Seminar declares foster care crisis in county, nation

By Joshua Benton
Blade Staff Writer

Page 16

“Foster care is in crisis in this county and this country.”

That was the verdict of Robin Reese, the coordinator of placement services for Lucas County Children Services at a conference on foster care held yesterday at St. Vincent Mercy Medical Center.

“Oftentimes, we don’t give children the attention they need until they’re lost,” she said.

The seminar was sponsored by Mercy College of Northwest Ohio and attended by more than 100 foster parents, county officials, and social workers.

The event was filled with stories about the sad shape of the children they see daily. One mentioned a 14-year-old girl who was HIV-positive, had been sexually molested by at least three members of her family, and was a drug addict.
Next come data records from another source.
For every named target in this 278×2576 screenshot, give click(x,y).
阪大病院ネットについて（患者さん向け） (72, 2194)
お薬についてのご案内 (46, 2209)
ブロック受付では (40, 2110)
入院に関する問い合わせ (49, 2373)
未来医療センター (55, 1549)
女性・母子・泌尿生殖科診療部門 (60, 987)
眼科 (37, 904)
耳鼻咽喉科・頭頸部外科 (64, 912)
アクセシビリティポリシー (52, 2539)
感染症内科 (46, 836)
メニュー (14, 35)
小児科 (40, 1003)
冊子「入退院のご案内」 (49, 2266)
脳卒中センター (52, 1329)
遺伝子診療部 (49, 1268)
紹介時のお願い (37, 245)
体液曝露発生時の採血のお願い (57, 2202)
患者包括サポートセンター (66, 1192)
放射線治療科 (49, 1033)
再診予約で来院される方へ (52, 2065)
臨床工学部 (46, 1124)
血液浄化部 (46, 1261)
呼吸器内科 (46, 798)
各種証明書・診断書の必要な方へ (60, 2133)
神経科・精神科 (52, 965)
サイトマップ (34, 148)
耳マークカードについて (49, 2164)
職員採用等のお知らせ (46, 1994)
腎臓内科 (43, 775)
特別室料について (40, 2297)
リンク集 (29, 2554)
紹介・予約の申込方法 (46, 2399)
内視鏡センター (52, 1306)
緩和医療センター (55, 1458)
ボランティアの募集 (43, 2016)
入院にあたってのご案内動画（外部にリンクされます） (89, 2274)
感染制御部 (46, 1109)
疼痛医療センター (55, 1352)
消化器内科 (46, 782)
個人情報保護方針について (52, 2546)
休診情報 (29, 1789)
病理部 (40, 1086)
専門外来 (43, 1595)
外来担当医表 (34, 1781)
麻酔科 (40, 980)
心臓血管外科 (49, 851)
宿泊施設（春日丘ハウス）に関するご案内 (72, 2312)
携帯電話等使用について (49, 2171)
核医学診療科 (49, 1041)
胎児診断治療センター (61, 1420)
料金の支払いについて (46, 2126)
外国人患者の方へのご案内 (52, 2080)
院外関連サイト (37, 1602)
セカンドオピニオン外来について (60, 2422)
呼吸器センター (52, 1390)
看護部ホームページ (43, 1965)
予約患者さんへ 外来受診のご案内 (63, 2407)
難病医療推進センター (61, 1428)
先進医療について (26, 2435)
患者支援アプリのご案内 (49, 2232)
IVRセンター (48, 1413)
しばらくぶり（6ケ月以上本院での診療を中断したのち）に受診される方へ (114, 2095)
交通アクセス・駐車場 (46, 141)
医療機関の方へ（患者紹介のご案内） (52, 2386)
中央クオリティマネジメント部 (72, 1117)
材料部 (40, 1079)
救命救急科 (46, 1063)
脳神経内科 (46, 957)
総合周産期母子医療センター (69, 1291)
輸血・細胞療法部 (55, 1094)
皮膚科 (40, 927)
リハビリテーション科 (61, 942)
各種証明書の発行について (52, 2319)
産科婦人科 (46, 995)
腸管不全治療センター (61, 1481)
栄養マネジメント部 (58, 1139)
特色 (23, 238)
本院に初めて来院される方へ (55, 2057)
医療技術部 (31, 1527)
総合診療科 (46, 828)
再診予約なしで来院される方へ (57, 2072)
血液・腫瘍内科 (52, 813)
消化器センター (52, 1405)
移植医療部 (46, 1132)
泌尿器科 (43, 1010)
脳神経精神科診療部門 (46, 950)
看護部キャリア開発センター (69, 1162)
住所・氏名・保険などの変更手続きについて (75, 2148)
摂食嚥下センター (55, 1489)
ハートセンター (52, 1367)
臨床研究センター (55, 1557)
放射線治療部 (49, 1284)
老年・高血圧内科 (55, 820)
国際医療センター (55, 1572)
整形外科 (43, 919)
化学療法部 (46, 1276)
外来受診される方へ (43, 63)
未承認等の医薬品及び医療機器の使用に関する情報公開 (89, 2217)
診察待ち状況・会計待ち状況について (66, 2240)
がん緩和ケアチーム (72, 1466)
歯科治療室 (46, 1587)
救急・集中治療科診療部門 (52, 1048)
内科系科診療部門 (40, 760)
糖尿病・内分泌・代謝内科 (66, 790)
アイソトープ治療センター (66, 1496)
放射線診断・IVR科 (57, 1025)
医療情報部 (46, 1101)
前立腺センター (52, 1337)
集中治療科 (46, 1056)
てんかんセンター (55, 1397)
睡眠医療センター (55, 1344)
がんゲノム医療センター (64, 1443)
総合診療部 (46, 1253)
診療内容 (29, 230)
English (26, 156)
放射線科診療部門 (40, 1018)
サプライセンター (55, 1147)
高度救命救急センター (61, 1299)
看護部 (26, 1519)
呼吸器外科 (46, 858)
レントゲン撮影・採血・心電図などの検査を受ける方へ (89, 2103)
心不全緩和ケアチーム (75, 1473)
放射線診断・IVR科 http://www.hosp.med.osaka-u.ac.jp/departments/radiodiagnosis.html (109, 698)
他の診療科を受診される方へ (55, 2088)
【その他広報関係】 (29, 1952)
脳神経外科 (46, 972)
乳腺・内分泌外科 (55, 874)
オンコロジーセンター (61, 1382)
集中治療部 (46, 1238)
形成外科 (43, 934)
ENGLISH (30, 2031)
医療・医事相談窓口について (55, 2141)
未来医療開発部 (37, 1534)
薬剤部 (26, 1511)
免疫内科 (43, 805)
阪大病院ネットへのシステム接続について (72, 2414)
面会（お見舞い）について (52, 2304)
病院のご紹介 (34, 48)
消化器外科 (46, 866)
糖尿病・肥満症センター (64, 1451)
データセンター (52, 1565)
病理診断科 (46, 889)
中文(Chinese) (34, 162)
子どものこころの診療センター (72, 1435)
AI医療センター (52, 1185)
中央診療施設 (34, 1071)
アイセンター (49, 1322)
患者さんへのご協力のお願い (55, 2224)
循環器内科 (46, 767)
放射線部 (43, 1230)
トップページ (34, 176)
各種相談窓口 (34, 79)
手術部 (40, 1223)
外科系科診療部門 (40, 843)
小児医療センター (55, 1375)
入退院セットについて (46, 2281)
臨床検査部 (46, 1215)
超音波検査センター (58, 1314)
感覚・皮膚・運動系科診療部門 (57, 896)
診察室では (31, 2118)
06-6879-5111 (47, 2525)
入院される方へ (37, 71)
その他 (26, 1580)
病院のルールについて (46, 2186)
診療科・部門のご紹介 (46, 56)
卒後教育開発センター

She was not receiving treatment for either the virus or her drug problem.

John Hollingsworth, Children Service’s director of protective services, said he acknowledges the problems in the system. “In my opinion, in child welfare, there is a limited commodity of common sense,” he said.

Blade staff writer Sam Roe said Children Services and other government agencies should be more forthcoming with information about publicized cases, such as 15-year-old Vicente Guevara, who will stand trial soon for the unprovoked killing of a 7-Eleven clerk.

“I know confidentiality is a concern. There is also a public good in accountability,” Mr. Roe said.

Mr. Hollingsworth said he agreed some information should be released, but noted that he was limited by law. “I didn’t write the law. Until it’s changed, I have to follow the rules,” he said.

The keynote speaker at the conference was Charlotte Lopez, the 1993 Miss Teen USA and a former foster child. Miss Lopez spent her childhood in six foster homes and a group home before winning the title. Since then, she has traveled across the country advocating foster-care reform.

She said children should be able to learn where their biological siblings are living. She was separated from her brother as a toddler and did not know where he was until Christmas, 1993.

“He had been 20 minutes away from me my entire life,” she said. “Finding out was devastating.”

Miss Lopez said children should have the right to examine the files children services keeps on their lives. “It’s their life, after all,” she said.

Mr. Hollingsworth said children have that right in Lucas County.

Miss Lopez said her last foster parents were strict fundamentalist Christians. Because her birth mother was known to dabble in Satanic activity, she said they believed Miss Lopez might be a child of the Devil.